Cricketer Mervyn Westfield was told by a judge “only jail will suffice” at a sentencing hearing that saw him sent down for spot fixing.. Westfield stood accused of taking a £6,000 bribe in order to throw a game between Durham and his club Essex back in September 2009. @Cricketer_RDJ tweeted: “Judge says Westfield must go to jail as a deterrent to others” before reporting that he’d been jailed for four months, serving two before being released on licence.
In an interesting day, former international spin bowler Danish Kaneria became the latest cricketer to be linked to spot fixing. The Pakistani bowler was implicated by English bowler Westfield, who himself pleaded guilty to spot fixing last month. Kaneria was arrested alongside Westfield in May 2010 but released without charge. This is where the plot thickened.

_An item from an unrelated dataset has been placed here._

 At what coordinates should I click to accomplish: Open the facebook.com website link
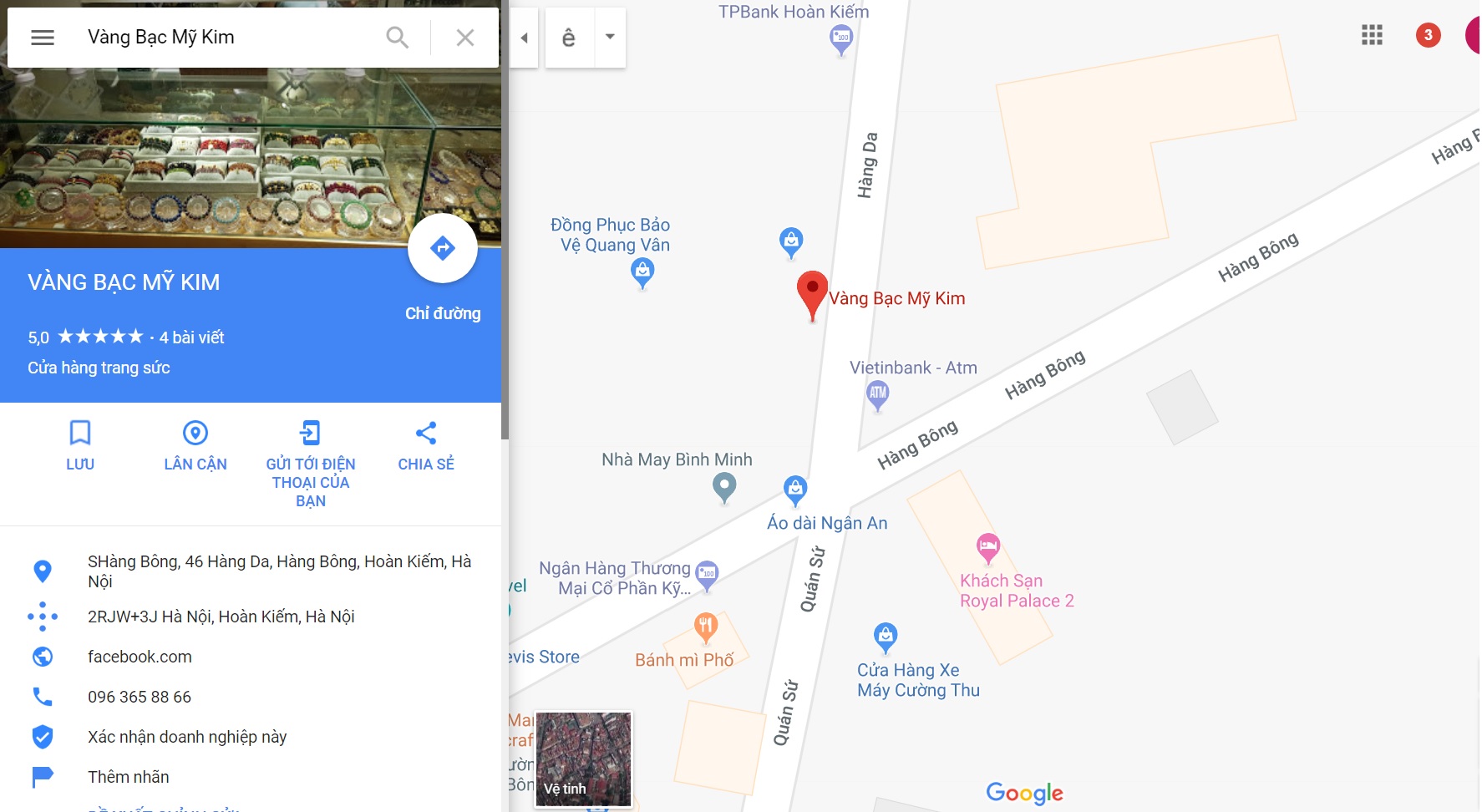pyautogui.click(x=140, y=657)
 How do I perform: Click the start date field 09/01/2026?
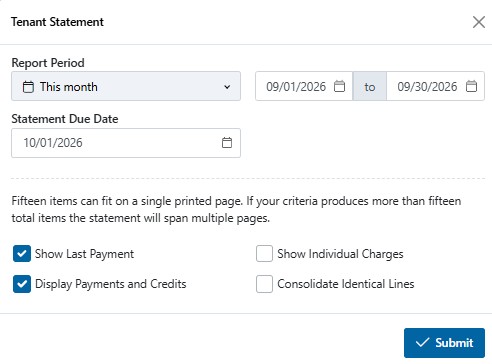pyautogui.click(x=304, y=86)
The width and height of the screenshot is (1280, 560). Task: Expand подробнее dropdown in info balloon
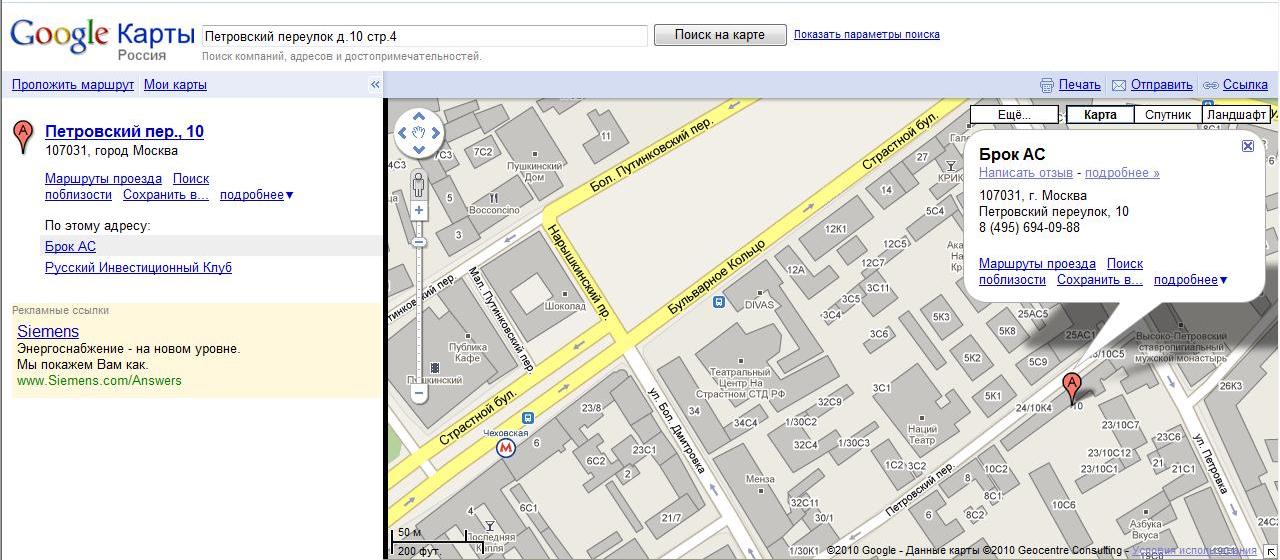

Westfield’s testimony in the Old Bailey revealed that Kaneria told him about a “friend” that would pay him to concede 12 runs an over. The deal emerged when, according to prosecutor Nigel Peters QC, Westfield took Essex teammate Tony Palladino to his Chelmsford flat and showed the latter “the most money he had ever seen.”
In the same court it was reported the International Cricket Council had warned the Pakistani spinner Kaneria in 2008 over connections with suspicious bookmaker Arun Bhatia. All this and the prosecution still didn’t have enough evidence to bring a case against Kaneria.
Had the case against Kaneria come to court, it would have been yet another blip on the sport in Pakistan. Mohamed Amir, Salman Butt and Mohamed Asif were all jailed for their part in elaborate and it’s fairly certain they’d have sought a jail term for Kaneria.